Vu la procédure suivante :
Procédure contentieuse antérieure
M. et Mme D... et B... C... ont demandé au tribunal administratif de Lyon de prononcer la décharge, en droits et pénalité, des cotisations supplémentaires d'impôt sur le revenu et de contributions sociales auxquelles ils ont été assujettis au titre des années 2016, 2017 et 2018.
Par un jugement n° 2207171 du 28 juin 2024, le tribunal administratif de Lyon a rejeté leur demande.
Procédure devant la cour
Par une requête et un mémoire enregistrés les 30 juillet 2024 et 13 janvier 2025, M. et Mme C..., représentés par Me Vogel, demandent à la cour :
1°) d'annuler ce jugement et de prononcer la décharge de ces impositions supplémentaires et des pénalités correspondantes ;
2°) de mettre à la charge de l'Etat la somme de 10 000 euros au titre de l'article L. 761-1 du code de justice administrative.
Ils soutiennent que :
- l'administration n'ayant pas suivi l'avis de la commission des impôts directs et des taxes sur le chiffre d'affaires, elle supporte la charge de la preuve ;
- la reconstitution de recettes de la SAS Nautin Restauration est excessivement sommaire dans la mesure où la contenance des verres de vin était de 15 cl, où la ventilation des ventes entre le vin servi au verre et le vin servi à la bouteille est erronée et où la perte de bière, l'utilisation de bière et de vin en cuisine et les offerts sont sous-estimés ;
- l'administration doit apporter la preuve de l'appréhension effective des revenus distribués, dès lors que la remise en cause des rectifications notifiées à la SAS Nautin Restauration pourrait avoir pour effet de ne pas générer de résultat imposable à l'impôt sur les sociétés ;
- les rappels de taxe sur la valeur ajoutée mis à la charge de la SAS Nautin Restauration doivent être déduits des revenus distribués ;
- les pénalités pour manquement délibéré ne sont pas justifiées dès lors que les recettes non déclarées présentent en définitive un caractère non significatif.
Par des mémoires en défense, enregistrés les 7 novembre 2024 et 10 février 2025, le ministre chargé du budget et des comptes publics conclut au rejet de la requête.
Il fait valoir que les moyens soulevés par M. et Mme C... ne sont pas fondés.
Vu les autres pièces du dossier ;
Vu :
- le code général des impôts et le livre des procédures fiscales ;
- le code de justice administrative ;
Les parties ayant été régulièrement averties du jour de l'audience ;
Après avoir entendu au cours de l'audience publique :
- le rapport de M. Moya, premier conseiller,
- et les conclusions de Mme Le Frapper, rapporteure publique..
Considérant ce qui suit :
1. La société par actions simplifiée (SAS) Nautin Restauration, qui exploite un bar-restaurant sous l'enseigne " Obobar ", dont MM. William et D... C..., associés à parts égales, sont respectivement président et directeur général, a fait l'objet d'une vérification de comptabilité à l'issue de laquelle la vérificatrice, après avoir écarté la comptabilité comme étant dénuée de valeur probante, a procédé à une reconstitution de son chiffre d'affaires pour les exercices clos en 2016, 2017 et 2018. L'administration a, en conséquence, assujetti M. et Mme D... et B... C... à des cotisations supplémentaires d'impôt sur le revenu et de contributions sociales au titre des années 2016, 2017 et 2018, assorties de la majoration de 40 % prévue au a. de l'article 1729 du code général des impôts, à raison de revenus considérés comme distribués par cette société.
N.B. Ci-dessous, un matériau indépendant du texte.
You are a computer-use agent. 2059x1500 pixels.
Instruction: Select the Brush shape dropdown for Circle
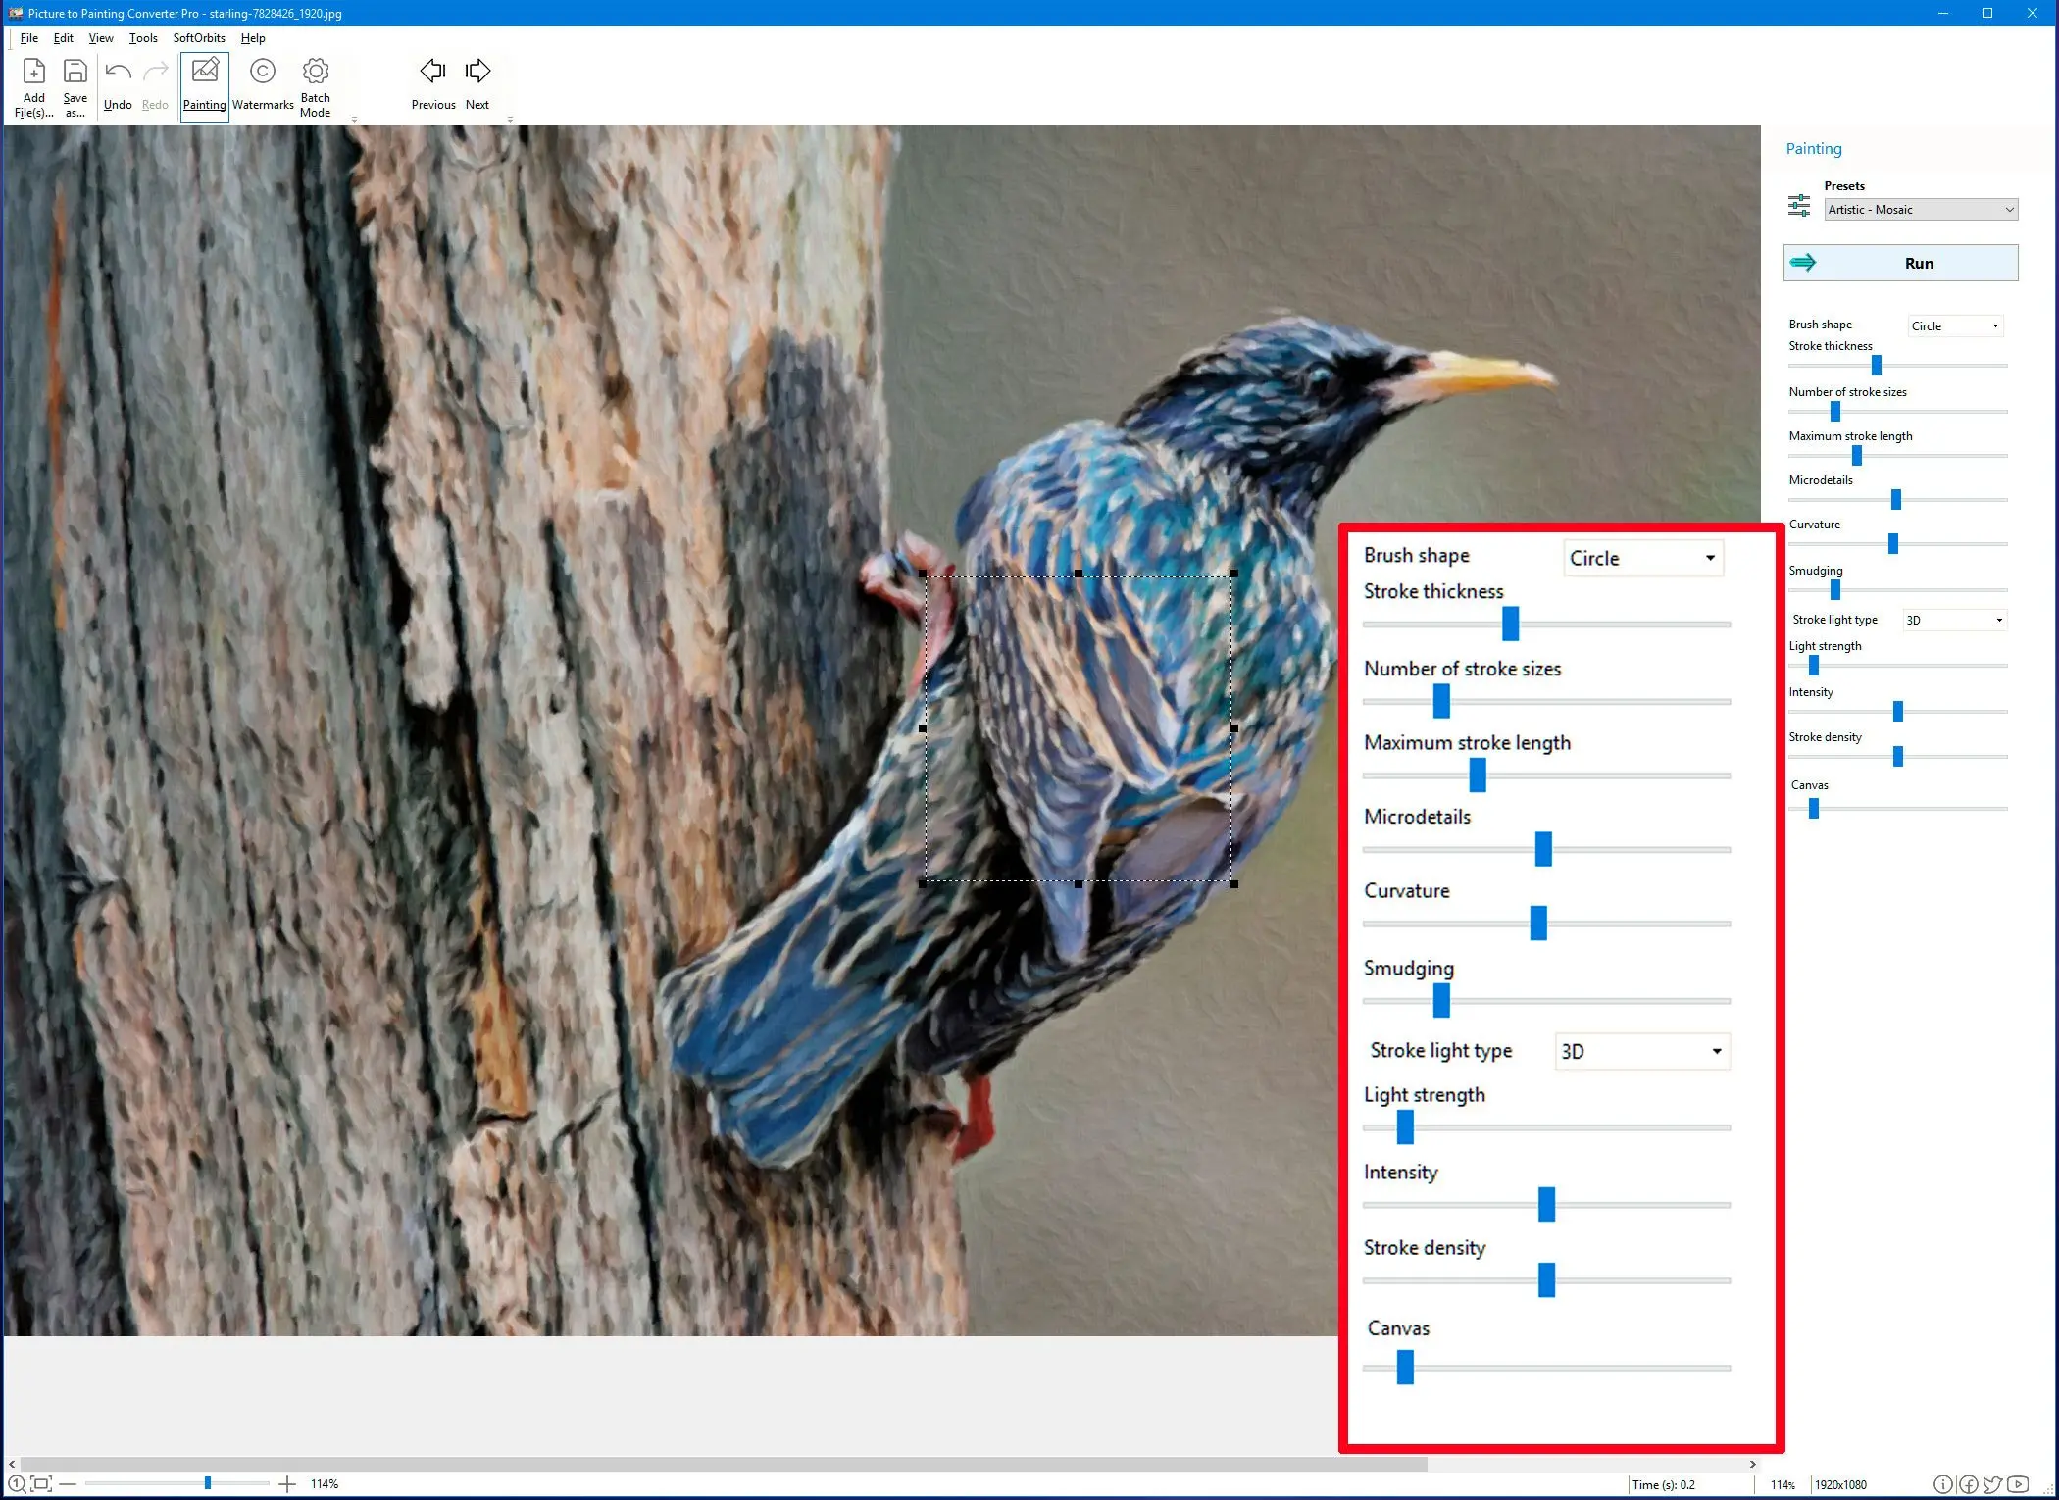tap(1638, 558)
M. et Mme C... relèvent appel du jugement du 28 juin 2024 par lequel le tribunal administratif de Lyon a rejeté leur demande tendant à décharge, en droits et pénalité, de ces impositions supplémentaires.
Sur le bien-fondé des impositions :
2. En cas de refus des propositions de rectifications par le contribuable qu'elle entend imposer comme bénéficiaire de sommes regardées comme distribuées, il incombe à l'administration d'apporter la preuve que celui-ci en a effectivement disposé. En l'espèce, M. et Mme C... ont régulièrement contesté les rectifications notifiées selon la procédure contradictoire. L'administration supporte la charge de la preuve tant de l'existence que du montant des sommes distribuées par la SAS Nautin Restauration.
En ce qui concerne l'existence et le montant des distributions :
3. Pour reconstituer les recettes de la SAS Nautin Restauration afférentes aux ventes de vin et de bière, l'administration a procédé au dépouillement des factures d'achat sur l'ensemble de la période vérifiée, après avoir exercé son droit de communication auprès des principaux fournisseurs, et a déterminé les quantités de boissons revendues, en intégrant les stocks à l'ouverture et à la clôture de chacun des exercices. Elle a appliqué plusieurs correctifs correspondant à la perte, à l'utilisation en cuisine et à la consommation par le personnel de bière, évaluées après prise en compte de l'avis de la commission départementale des impôts directs et des taxes sur le chiffre d'affaires à 20 % des achats de bière, et à des pertes diverses de champagne et de vin, telles que la casse ou la consommation du personnel, estimées à 5 % des recettes. Elle a exclu du montant des achats le vin utilisé en cuisine, correspondant à 40 % du vin en cubitainer et à la totalité du vin du Jura.
4. En premier lieu, l'administration a considéré que la totalité du vin acheté en bouteille avait été servi dans le bar-restaurant à la bouteille, dans la mesure où le prix au centilitre était inférieur à celui constaté pour le vin servi au verre. Cette méthode a eu pour effet de minorer les recettes reconstituées et M. et Mme C... n'établissent pas que le prix au centilitre de certains vins serait inférieur en cas de service au verre. Ils ne sont pas fondés, dès lors, à soutenir que la méthode de reconstitution de recettes est radicalement viciée ou excessivement sommaire pour ce motif.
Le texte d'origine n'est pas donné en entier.